Quite a lot more details just came out about the insider-information probe that hit the tech world last month, and they're juicy.
The Wall Street Journal has a full report on the whole scheme. Turns out one of the men indicted today, Walter Shimoon, worked for Flextronics, a supplier to Apple. In the papers unsealed today, the FBI caught Shimoon on tape allegedly relaying super-secret details about the yet-to-be-released iPhone last year as well as the internal code name for the project that turned into the iPad. Fortune found the details in the 39-page indictment, and called them out today.

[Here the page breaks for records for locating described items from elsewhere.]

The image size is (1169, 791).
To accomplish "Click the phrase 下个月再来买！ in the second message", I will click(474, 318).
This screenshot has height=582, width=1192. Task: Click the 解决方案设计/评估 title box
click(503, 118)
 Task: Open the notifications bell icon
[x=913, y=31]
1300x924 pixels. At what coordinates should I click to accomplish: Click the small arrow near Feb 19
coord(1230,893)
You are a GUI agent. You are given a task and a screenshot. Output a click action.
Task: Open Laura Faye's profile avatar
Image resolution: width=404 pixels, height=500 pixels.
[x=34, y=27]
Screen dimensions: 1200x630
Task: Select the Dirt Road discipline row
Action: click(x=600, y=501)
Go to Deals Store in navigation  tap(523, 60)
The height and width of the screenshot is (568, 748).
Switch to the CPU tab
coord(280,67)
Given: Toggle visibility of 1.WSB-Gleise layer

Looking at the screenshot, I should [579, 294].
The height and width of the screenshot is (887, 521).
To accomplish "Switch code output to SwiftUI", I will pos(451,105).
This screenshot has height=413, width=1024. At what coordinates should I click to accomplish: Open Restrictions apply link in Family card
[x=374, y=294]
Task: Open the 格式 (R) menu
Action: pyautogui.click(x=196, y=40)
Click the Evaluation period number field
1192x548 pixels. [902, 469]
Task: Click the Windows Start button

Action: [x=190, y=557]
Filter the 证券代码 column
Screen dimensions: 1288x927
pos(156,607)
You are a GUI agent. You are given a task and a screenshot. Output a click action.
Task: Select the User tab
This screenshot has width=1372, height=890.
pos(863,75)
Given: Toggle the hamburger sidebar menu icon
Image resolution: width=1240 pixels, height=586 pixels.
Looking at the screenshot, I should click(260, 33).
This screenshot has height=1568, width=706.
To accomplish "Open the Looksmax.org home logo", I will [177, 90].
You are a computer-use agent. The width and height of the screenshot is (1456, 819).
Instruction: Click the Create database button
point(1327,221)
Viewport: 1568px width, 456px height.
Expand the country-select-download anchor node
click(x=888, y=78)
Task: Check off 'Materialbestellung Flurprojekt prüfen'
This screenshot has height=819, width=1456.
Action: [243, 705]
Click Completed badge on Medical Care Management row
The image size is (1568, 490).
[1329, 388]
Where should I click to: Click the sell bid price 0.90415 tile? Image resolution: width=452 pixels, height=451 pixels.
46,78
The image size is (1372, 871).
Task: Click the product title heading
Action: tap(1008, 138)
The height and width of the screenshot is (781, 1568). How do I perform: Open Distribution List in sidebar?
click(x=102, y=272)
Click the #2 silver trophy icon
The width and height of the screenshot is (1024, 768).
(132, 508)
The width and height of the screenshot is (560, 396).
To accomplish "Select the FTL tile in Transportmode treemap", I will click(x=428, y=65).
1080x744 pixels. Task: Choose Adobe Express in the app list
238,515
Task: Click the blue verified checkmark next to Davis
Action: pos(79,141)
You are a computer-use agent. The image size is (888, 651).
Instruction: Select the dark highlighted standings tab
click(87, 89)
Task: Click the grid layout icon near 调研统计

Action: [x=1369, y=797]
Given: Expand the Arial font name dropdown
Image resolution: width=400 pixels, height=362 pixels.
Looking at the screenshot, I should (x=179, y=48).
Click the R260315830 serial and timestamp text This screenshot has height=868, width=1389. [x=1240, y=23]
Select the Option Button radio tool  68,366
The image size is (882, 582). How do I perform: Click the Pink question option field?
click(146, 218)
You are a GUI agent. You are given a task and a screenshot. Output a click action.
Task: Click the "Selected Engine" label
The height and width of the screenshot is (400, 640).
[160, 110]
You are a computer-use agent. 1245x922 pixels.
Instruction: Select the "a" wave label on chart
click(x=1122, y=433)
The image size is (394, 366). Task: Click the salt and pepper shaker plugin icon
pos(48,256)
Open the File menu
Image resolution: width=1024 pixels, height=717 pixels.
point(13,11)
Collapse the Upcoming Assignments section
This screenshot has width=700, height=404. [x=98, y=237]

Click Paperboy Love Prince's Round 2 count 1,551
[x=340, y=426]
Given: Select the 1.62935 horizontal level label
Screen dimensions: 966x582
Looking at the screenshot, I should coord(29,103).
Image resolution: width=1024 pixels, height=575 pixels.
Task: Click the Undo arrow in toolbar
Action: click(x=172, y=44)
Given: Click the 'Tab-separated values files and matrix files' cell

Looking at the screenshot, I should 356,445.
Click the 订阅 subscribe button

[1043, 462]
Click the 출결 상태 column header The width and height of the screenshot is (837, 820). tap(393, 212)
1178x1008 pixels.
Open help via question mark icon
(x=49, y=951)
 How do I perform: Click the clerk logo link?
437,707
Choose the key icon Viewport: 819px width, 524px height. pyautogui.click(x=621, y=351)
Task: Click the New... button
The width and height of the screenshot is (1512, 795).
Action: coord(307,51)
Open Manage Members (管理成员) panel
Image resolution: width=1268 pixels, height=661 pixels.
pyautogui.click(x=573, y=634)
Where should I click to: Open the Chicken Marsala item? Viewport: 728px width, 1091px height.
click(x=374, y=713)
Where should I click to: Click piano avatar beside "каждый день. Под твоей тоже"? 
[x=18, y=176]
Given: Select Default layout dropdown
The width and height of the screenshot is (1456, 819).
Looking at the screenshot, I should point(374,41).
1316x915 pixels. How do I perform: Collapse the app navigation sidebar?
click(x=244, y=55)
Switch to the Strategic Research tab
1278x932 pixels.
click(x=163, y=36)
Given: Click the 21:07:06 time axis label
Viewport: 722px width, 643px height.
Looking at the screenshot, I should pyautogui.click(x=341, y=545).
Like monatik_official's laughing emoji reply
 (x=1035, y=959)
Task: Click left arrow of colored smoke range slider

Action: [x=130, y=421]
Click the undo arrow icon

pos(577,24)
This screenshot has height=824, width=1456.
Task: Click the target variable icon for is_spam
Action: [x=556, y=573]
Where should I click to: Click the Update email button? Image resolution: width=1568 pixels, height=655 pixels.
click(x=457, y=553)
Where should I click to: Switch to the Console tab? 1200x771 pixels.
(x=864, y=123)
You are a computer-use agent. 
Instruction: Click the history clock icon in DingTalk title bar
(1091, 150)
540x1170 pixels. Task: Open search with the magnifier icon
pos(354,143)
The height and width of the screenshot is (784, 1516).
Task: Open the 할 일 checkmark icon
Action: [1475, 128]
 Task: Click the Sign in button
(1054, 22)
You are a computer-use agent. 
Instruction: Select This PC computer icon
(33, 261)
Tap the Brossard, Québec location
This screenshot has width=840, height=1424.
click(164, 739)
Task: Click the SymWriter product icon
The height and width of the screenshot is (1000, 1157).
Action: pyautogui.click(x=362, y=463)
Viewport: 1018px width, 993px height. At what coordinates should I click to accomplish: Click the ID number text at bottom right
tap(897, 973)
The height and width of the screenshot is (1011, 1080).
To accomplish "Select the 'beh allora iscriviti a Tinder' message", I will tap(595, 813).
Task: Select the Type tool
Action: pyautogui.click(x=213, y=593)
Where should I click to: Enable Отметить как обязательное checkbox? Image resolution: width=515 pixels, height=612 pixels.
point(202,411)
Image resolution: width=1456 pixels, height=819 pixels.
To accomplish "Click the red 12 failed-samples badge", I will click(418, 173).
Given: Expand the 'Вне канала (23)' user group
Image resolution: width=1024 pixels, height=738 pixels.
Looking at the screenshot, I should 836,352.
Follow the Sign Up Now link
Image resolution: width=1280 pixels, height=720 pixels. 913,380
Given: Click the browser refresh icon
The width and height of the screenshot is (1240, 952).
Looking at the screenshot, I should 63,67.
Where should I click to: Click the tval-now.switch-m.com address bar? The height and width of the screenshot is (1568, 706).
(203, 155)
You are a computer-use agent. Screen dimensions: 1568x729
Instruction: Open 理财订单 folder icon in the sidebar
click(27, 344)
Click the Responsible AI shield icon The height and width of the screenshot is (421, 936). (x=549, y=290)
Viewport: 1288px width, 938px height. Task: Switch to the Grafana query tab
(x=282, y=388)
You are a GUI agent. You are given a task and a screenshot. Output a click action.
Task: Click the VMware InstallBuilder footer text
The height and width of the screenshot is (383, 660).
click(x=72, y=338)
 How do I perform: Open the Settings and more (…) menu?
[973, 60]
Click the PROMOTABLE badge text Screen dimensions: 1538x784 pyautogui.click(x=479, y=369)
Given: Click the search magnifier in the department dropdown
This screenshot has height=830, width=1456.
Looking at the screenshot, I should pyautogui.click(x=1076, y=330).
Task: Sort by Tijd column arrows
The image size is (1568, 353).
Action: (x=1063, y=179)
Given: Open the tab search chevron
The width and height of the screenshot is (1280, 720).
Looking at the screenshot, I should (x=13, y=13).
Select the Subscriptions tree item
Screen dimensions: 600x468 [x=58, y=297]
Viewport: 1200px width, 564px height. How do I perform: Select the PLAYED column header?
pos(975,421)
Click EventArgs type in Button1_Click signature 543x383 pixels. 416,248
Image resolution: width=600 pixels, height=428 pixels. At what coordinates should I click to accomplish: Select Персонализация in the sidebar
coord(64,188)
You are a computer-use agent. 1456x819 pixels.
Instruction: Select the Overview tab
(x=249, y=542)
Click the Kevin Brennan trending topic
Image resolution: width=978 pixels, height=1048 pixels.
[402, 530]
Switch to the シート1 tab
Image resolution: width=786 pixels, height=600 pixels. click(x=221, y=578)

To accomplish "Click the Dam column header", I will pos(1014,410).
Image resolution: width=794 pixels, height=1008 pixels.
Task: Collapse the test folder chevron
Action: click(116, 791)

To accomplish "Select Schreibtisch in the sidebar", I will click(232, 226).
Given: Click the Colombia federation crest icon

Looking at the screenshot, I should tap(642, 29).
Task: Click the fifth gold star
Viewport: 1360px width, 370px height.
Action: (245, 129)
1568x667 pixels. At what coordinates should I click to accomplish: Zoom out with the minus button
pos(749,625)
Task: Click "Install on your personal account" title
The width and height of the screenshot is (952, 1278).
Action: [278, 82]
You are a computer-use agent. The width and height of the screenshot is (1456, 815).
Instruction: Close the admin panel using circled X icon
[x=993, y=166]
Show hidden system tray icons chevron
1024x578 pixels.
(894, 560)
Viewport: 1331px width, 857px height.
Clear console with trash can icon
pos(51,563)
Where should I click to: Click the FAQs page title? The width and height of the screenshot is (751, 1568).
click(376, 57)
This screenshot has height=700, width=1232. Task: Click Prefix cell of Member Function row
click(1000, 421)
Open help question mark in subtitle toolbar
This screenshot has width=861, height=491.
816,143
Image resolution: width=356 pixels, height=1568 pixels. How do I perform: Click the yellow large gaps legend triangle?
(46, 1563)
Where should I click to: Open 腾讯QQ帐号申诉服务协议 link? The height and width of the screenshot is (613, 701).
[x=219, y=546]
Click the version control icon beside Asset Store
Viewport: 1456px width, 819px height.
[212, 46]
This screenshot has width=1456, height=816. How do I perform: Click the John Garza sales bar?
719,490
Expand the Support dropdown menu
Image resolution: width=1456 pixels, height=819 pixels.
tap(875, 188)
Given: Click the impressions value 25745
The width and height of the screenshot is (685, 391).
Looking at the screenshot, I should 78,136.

Last month an FBI investigation resulted in the arrest of an executive of an "expert network" called Primary Global Research who was accused of selling or providing important, non-public information about high-profile tech companies to investors. More indictments were revealed today, resulting in more arrests. Those indicted were consultants of Primary Global Research that helped clients like hedge funds and mutual funds get information about their investment companies.
It's not wholly unsurprising that the most-secretive company in the technology world was one of the alleged victims of this scheme. Analysts, investors--not to mention bloggers--are desperate to get any nugget of information about what Apple is up to, whether it's timing of a new product or sometimes a single spec change on a gadget.
The indictment notes that the Flextronics employee was recorded by the FBI in October 2009 allegedly telling someone about third-quarter iPhone sales figures over the phone, and that Apple's next iPhone would have two cameras, "a five-megapixel auto-focus camera and it will have a VGA forward-facing videoconferencing camera." That was eight months before the iPhone 4, with cameras of those exact specifications, was introduced.
Shimoon also allegedly told his contact (who is not named) about a new product in the works for Apple. He is accused of saying, "It's totally ... It's a new category altogether... It doesn't have a camera, what I figured out. So I speculated that it's probably a reader...Something like that. Um, let me tell you, it's a very secretive program...It's called K, K48. That's the internal name. So, you can get, at Apple you can get fired for saying K48." A little over three months later, Steve Jobs introduced the iPad.
The information peddling was not limited to Apple. Inside information was provided about AMD, Dell, and Flextronics, according to the court documents.
Arrested in the scheme and charged with wire fraud and conspiracy to commit wire fraud today were: James Fleishman, Primary Global vice president and sales manager' Shimoon, senior director of business development at Flextronics' Mark Anthony Longoria, AMD supply chain manager' and Manosha Karunatilaka, account manager at Taiwan Semiconductor Manufacturing.